▶ **Source material**
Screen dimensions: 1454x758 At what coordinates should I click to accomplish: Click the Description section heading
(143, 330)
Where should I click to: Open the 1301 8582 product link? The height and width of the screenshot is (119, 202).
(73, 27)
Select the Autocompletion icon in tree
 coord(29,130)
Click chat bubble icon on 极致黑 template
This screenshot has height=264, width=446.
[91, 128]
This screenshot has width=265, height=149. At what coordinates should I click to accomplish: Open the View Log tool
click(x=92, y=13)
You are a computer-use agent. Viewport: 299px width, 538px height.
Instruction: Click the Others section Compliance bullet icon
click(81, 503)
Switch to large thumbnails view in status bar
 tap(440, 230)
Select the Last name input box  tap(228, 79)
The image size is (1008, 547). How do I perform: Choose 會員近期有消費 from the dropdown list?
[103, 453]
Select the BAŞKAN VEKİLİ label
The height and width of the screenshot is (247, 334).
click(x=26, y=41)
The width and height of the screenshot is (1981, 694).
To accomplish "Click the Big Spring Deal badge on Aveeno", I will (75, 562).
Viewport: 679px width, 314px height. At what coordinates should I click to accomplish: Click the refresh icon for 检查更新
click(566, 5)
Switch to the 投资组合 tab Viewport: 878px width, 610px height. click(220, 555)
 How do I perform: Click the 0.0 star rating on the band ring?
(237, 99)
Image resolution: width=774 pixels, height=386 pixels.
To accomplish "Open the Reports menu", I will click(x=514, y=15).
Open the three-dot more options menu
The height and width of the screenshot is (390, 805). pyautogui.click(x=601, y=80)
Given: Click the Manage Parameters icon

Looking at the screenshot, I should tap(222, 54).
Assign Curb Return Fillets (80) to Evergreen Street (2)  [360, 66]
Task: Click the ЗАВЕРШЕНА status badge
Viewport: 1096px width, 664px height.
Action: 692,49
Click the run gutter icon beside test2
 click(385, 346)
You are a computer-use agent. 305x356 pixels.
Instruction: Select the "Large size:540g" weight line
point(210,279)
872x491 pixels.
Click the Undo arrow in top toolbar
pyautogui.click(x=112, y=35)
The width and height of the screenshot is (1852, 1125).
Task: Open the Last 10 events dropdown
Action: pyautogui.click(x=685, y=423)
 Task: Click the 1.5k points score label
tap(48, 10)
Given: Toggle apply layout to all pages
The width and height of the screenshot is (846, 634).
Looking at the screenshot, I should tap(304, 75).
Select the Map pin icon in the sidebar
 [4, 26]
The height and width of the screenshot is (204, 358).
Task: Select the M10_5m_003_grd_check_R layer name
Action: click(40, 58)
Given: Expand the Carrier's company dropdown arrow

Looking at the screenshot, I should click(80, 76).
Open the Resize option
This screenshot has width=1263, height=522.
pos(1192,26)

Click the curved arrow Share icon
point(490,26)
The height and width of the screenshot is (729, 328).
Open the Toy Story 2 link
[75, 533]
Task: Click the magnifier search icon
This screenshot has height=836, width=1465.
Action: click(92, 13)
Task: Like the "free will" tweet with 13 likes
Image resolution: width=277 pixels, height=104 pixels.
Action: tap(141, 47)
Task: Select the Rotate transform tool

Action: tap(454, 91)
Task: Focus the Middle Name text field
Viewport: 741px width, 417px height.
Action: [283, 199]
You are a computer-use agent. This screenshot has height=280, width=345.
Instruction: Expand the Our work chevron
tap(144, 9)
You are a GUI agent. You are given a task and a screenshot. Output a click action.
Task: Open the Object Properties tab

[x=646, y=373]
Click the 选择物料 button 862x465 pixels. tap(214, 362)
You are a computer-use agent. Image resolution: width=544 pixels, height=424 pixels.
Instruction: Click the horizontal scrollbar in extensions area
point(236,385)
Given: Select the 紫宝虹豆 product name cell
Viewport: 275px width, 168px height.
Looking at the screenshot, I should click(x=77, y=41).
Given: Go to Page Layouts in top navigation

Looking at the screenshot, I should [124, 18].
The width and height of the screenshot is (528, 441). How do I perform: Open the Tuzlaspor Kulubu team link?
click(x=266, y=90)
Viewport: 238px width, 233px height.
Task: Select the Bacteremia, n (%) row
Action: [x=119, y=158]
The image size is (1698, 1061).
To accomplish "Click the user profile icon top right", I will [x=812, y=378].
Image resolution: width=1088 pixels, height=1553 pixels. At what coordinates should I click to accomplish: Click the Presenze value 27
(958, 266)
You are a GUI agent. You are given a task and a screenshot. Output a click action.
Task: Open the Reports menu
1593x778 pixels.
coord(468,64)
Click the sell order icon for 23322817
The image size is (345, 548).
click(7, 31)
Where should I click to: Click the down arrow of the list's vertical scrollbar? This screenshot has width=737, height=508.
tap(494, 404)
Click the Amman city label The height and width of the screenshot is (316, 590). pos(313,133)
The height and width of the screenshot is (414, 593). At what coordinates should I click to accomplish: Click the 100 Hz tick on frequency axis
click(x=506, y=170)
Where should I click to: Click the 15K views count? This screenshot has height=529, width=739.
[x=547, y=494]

▶ **Problem statement**
Reproduce, word for word, all of the entries above.

▶ **Solution**
Screen dimensions: 1454x758 At what coordinates should I click to accomplish: Click the Description section heading
(143, 330)
Where should I click to: Open the 1301 8582 product link? The height and width of the screenshot is (119, 202).
(73, 27)
Select the Autocompletion icon in tree
 coord(29,130)
Click chat bubble icon on 极致黑 template
This screenshot has height=264, width=446.
[91, 128]
This screenshot has width=265, height=149. At what coordinates should I click to accomplish: Open the View Log tool
click(x=92, y=13)
You are a computer-use agent. Viewport: 299px width, 538px height.
Instruction: Click the Others section Compliance bullet icon
click(81, 503)
Switch to large thumbnails view in status bar
 tap(440, 230)
Select the Last name input box  tap(228, 79)
The image size is (1008, 547). How do I perform: Choose 會員近期有消費 from the dropdown list?
[103, 453]
Select the BAŞKAN VEKİLİ label
The height and width of the screenshot is (247, 334).
click(x=26, y=41)
The width and height of the screenshot is (1981, 694).
To accomplish "Click the Big Spring Deal badge on Aveeno", I will (75, 562).
Viewport: 679px width, 314px height. At what coordinates should I click to accomplish: Click the refresh icon for 检查更新
click(566, 5)
Switch to the 投资组合 tab Viewport: 878px width, 610px height. click(220, 555)
 How do I perform: Click the 0.0 star rating on the band ring?
(237, 99)
Image resolution: width=774 pixels, height=386 pixels.
To accomplish "Open the Reports menu", I will click(x=514, y=15).
Open the three-dot more options menu
The height and width of the screenshot is (390, 805). pyautogui.click(x=601, y=80)
Given: Click the Manage Parameters icon

Looking at the screenshot, I should tap(222, 54).
Assign Curb Return Fillets (80) to Evergreen Street (2)  [360, 66]
Task: Click the ЗАВЕРШЕНА status badge
Viewport: 1096px width, 664px height.
Action: 692,49
Click the run gutter icon beside test2
 click(385, 346)
You are a computer-use agent. 305x356 pixels.
Instruction: Select the "Large size:540g" weight line
point(210,279)
872x491 pixels.
Click the Undo arrow in top toolbar
pyautogui.click(x=112, y=35)
The width and height of the screenshot is (1852, 1125).
Task: Open the Last 10 events dropdown
Action: pyautogui.click(x=685, y=423)
 Task: Click the 1.5k points score label
tap(48, 10)
Given: Toggle apply layout to all pages
The width and height of the screenshot is (846, 634).
Looking at the screenshot, I should tap(304, 75).
Select the Map pin icon in the sidebar
 [4, 26]
The height and width of the screenshot is (204, 358).
Task: Select the M10_5m_003_grd_check_R layer name
Action: click(40, 58)
Given: Expand the Carrier's company dropdown arrow

Looking at the screenshot, I should click(80, 76).
Open the Resize option
This screenshot has width=1263, height=522.
pos(1192,26)

Click the curved arrow Share icon
point(490,26)
The height and width of the screenshot is (729, 328).
Open the Toy Story 2 link
[75, 533]
Task: Click the magnifier search icon
This screenshot has height=836, width=1465.
Action: click(92, 13)
Task: Like the "free will" tweet with 13 likes
Image resolution: width=277 pixels, height=104 pixels.
Action: tap(141, 47)
Task: Select the Rotate transform tool

Action: tap(454, 91)
Task: Focus the Middle Name text field
Viewport: 741px width, 417px height.
Action: [283, 199]
You are a computer-use agent. This screenshot has height=280, width=345.
Instruction: Expand the Our work chevron
tap(144, 9)
You are a GUI agent. You are given a task and a screenshot. Output a click action.
Task: Open the Object Properties tab

[x=646, y=373]
Click the 选择物料 button 862x465 pixels. tap(214, 362)
You are a computer-use agent. Image resolution: width=544 pixels, height=424 pixels.
Instruction: Click the horizontal scrollbar in extensions area
point(236,385)
Given: Select the 紫宝虹豆 product name cell
Viewport: 275px width, 168px height.
Looking at the screenshot, I should click(x=77, y=41).
Given: Go to Page Layouts in top navigation

Looking at the screenshot, I should [124, 18].
The width and height of the screenshot is (528, 441). How do I perform: Open the Tuzlaspor Kulubu team link?
click(x=266, y=90)
Viewport: 238px width, 233px height.
Task: Select the Bacteremia, n (%) row
Action: [x=119, y=158]
The image size is (1698, 1061).
To accomplish "Click the user profile icon top right", I will [x=812, y=378].
Image resolution: width=1088 pixels, height=1553 pixels. At what coordinates should I click to accomplish: Click the Presenze value 27
(958, 266)
You are a GUI agent. You are given a task and a screenshot. Output a click action.
Task: Open the Reports menu
1593x778 pixels.
coord(468,64)
Click the sell order icon for 23322817
The image size is (345, 548).
click(7, 31)
Where should I click to: Click the down arrow of the list's vertical scrollbar? This screenshot has width=737, height=508.
tap(494, 404)
Click the Amman city label The height and width of the screenshot is (316, 590). pos(313,133)
The height and width of the screenshot is (414, 593). At what coordinates should I click to accomplish: Click the 100 Hz tick on frequency axis
click(x=506, y=170)
Where should I click to: Click the 15K views count? This screenshot has height=529, width=739.
[x=547, y=494]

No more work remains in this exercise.